Perhaps you should get a baby sitter and go with him more often if you let this fester I think it could be a real problem for your relationship which seems crazy, especially as you seem sure he is just socializing.

Sallyseagull · 31/08/2019 07:18

The only issue here is that you feel youte missing out IMO, not the time he comes in - provided the 4am end isn't making him completely useless the next day.

I'm actually quite surprised people on here seem to think there is an unofficial curfew when you get to 40, I can (and do) easily stay out till 4 when I go out, so does my husband. Sometimes together, sometimes separately depending on childcare.

I feel like some people here need to get out more Grin

Toastymash · 31/08/2019 07:22

I agree with the principle that it doesn't matter what time someone gets in from a night out, but I still voted YANBU because this isn't really about that. It's about you feeling hard done by that you aren't getting the same amount of freedom as him.

If you were being properly supported by him and able to have your own social life then I'm sure you wouldn't care if he occasionally stayed out until 4am getting merry.

user1493413286 · 31/08/2019 07:23

I think if it was 3/4 times a year i wouldn’t be too bothered but every couple of weeks seems excessive as surely even if he’s getting up he’s not on good form with the kids the next day and you couldn’t then leave him with them to get a lie in.

Alicewond I completely don’t understand your argument. The OP has a newborn baby and even if she was a SAHP what’s that got to do with anything?

BoomBoomsCousin · 31/08/2019 07:34

So what difference does it make if he's in at 1:30 or 4:30?

All your reasoning around this seems to be that you wouldn't do it so he shouldn't. But that's pretty poor reasoning, you aren't the same. You'll like different things different amounts. Allowing that diversity to be equally supported in a partnership is one of the things that makes partnerships so good. At the same time, if his being out the extra 3 hours is actually leaving you in the lurch in some way then that's a very different issue.

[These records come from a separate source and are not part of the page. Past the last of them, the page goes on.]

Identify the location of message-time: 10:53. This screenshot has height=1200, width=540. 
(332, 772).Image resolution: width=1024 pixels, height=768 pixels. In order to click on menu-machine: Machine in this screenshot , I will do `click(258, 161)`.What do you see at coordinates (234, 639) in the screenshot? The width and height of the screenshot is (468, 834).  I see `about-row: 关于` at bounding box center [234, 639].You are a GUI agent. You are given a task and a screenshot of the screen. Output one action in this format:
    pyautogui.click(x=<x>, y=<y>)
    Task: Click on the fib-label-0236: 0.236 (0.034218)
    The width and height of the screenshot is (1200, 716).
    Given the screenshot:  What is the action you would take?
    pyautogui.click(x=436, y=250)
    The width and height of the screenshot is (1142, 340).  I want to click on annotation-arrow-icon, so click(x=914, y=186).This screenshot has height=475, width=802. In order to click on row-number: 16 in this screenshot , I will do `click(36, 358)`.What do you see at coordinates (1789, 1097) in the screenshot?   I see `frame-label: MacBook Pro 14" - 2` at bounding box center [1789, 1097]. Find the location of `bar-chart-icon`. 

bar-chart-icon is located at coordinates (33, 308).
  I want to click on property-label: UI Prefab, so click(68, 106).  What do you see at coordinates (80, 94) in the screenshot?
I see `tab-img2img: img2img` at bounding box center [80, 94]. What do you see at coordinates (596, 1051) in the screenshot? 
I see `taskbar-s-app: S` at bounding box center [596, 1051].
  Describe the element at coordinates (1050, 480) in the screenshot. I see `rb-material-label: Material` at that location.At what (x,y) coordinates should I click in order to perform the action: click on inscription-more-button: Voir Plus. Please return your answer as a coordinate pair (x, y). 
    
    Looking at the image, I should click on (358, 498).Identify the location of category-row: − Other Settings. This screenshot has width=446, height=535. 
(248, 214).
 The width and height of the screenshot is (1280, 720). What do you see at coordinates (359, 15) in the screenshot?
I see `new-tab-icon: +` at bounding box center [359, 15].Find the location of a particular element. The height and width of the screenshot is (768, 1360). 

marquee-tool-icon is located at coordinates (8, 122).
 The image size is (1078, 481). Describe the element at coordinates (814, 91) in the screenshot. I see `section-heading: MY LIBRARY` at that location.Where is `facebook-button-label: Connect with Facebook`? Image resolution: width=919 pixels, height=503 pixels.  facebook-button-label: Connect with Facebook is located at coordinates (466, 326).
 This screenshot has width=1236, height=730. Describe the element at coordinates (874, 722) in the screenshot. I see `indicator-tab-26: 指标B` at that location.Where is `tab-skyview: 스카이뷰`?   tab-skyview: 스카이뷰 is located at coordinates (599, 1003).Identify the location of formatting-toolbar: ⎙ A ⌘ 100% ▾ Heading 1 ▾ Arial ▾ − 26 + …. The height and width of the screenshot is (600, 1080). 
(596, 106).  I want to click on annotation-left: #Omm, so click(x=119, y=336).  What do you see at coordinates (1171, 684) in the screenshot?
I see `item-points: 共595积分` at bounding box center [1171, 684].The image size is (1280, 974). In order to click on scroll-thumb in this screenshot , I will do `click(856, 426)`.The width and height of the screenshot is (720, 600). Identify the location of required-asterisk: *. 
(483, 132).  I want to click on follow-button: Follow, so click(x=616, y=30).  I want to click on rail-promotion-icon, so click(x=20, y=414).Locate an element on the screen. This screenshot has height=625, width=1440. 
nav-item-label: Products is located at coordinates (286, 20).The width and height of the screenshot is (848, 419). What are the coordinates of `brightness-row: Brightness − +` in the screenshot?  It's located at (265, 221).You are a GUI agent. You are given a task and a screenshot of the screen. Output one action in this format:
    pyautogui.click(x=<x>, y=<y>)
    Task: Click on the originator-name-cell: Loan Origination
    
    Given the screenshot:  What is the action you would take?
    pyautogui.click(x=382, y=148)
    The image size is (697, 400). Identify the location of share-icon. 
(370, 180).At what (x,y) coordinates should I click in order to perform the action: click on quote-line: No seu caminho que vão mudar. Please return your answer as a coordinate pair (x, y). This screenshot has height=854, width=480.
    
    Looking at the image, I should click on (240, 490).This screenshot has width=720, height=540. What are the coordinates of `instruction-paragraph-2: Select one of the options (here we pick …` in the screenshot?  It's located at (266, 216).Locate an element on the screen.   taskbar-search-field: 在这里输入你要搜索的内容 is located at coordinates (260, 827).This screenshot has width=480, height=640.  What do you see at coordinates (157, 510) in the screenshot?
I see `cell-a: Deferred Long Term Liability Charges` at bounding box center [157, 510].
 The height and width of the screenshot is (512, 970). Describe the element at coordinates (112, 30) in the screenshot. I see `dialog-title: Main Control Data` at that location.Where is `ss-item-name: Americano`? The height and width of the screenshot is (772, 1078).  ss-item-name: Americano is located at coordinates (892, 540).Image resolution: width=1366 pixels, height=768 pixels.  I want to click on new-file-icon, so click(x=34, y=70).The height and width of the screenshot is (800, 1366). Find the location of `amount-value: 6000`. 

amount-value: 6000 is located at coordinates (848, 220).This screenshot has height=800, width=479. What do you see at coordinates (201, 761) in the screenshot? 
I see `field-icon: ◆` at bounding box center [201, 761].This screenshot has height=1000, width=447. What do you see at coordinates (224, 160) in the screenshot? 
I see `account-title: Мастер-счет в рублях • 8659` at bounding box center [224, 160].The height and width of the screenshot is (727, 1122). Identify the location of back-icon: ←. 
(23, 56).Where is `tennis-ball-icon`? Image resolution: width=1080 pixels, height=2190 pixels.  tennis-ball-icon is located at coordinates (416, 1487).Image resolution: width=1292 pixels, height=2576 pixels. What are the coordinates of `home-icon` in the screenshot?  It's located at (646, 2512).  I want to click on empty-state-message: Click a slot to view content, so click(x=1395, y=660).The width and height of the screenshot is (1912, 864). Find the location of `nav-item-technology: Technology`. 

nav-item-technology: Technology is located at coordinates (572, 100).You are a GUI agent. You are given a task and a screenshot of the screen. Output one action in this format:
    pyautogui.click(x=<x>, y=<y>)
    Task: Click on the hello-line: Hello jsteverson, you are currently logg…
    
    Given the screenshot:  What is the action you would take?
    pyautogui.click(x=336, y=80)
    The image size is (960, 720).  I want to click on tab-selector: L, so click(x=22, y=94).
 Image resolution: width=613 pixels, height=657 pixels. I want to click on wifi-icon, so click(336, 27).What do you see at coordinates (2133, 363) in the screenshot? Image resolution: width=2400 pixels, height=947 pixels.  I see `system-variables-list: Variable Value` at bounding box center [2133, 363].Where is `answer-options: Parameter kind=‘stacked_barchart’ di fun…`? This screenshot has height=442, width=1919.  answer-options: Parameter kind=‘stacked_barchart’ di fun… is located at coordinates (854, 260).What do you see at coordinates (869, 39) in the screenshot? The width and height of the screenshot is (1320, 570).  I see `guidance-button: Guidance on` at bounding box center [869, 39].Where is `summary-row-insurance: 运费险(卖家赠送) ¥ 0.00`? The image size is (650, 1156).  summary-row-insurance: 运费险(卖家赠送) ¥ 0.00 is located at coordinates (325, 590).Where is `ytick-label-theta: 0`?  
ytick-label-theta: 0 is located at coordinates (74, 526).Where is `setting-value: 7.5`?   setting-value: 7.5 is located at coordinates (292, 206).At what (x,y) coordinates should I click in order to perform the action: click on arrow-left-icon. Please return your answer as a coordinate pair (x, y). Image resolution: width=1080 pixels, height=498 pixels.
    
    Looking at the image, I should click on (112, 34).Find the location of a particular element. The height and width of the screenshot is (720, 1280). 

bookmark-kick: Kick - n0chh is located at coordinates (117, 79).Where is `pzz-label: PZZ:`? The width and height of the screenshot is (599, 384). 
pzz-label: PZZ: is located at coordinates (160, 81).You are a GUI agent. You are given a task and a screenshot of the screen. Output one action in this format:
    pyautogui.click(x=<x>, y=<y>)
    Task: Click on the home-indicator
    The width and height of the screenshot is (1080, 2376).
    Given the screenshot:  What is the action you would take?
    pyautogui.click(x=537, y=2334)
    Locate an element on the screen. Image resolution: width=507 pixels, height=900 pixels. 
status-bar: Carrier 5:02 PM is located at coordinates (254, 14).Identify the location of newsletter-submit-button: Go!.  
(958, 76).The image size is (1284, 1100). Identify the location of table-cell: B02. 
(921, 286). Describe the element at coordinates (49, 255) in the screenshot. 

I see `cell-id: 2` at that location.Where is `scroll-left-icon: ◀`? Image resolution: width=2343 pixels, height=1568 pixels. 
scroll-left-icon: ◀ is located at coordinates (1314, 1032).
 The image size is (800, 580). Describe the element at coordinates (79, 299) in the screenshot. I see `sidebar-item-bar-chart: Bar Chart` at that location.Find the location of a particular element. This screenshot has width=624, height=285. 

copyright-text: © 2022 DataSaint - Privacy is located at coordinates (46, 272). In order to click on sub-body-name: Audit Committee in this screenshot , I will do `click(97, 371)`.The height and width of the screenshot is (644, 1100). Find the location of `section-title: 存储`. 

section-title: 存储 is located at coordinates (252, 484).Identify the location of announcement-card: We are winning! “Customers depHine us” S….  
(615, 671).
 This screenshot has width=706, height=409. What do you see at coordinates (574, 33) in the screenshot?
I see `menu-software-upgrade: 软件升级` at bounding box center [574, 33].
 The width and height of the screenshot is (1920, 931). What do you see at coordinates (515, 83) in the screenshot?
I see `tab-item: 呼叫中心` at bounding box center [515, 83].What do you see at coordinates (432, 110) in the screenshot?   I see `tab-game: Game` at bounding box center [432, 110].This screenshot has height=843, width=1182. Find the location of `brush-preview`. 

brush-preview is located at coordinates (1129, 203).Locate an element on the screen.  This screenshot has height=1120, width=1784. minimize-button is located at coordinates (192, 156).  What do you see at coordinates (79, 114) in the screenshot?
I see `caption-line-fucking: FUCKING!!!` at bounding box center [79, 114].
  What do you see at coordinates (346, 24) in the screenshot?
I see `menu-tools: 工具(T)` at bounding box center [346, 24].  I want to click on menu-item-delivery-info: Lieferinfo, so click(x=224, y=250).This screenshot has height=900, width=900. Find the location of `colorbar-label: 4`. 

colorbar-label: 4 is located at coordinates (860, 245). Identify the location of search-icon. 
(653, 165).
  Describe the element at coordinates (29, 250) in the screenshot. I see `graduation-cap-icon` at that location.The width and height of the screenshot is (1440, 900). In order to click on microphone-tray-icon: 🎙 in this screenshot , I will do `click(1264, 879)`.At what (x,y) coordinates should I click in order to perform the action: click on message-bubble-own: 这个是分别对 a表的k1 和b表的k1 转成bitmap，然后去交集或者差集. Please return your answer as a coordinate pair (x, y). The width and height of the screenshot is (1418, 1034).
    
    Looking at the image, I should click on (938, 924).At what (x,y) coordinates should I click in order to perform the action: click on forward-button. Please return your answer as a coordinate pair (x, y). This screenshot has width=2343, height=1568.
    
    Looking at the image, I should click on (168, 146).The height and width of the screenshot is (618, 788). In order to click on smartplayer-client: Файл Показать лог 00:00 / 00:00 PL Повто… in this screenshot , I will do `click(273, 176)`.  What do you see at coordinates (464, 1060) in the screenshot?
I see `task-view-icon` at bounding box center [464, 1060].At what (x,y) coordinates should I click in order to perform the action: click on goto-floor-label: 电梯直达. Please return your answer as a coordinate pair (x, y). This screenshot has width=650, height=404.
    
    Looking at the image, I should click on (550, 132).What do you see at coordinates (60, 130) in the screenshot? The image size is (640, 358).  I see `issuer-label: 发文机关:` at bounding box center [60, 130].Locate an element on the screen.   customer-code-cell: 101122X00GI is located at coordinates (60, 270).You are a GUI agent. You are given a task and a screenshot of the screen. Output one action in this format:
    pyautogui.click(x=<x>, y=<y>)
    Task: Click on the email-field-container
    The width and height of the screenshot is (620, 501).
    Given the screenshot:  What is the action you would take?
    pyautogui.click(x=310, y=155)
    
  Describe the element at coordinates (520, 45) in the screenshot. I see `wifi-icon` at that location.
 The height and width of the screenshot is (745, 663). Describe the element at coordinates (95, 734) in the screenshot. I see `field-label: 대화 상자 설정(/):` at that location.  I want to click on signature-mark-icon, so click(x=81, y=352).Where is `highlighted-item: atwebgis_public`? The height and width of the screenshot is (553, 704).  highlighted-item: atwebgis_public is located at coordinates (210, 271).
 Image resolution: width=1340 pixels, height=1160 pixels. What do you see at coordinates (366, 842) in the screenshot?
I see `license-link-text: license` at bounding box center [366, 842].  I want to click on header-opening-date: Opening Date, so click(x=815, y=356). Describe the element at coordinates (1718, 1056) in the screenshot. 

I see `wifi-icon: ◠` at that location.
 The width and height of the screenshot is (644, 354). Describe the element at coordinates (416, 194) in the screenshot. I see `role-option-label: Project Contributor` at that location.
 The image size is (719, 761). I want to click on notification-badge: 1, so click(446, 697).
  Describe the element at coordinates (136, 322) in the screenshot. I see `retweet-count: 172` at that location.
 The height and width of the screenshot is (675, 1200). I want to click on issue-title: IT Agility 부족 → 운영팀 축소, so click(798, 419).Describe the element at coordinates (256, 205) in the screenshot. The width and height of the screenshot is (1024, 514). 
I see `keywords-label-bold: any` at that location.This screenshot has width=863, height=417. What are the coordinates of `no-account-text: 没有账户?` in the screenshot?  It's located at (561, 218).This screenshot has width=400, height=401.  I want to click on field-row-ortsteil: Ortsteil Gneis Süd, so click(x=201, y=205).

expatinspain · 31/08/2019 07:40

If he was lying in bed all day and shirking his responsibilities as a parents, then I'd agree, but I think YABU and a bit controlling as he isn't doing this. Is he really drunk when he gets back, or just a bit tipsy. If he was coming in absolutely shitfaced at 4, then that's a different story. That's too much on a regular basis when you've got young kids.

SoyDora · 31/08/2019 07:40

And also works all week and pays all the household expenses? Maybe if both partners worked he could have some time off to relax

Where did you get that idea from? I missed the bit where the OP says she doesn’t contribute to the household?

Hahaha88 · 31/08/2019 07:44

If he's up and being normal the next day it really doesn't matter what time he comes home. The issue here is you are jealous of him going out

Densol999 · 31/08/2019 07:52

Once in a blue moon for a very special occasion, its no big deal. Every two weeks is completely unreasonable. I agree with other PP's - almost certainly involves cocaine, hence all the regular parties thrown by no doubt regular cocaine users. Id be more concerned about that.

pangolina · 31/08/2019 07:56

If it doesn't affect him the next day and he wouldn't mind if you did the same, why shouldn't he? You feeling bad if you stay out past 1 is irrelevant.
If he was hungover all day and useless then fair enough, or you were suspicious of what he was doing, but it just sounds like you think he shouldn't do it because you wouldn't like it. He may have kids and be 40 but he's still an individual who is allowed to have fun.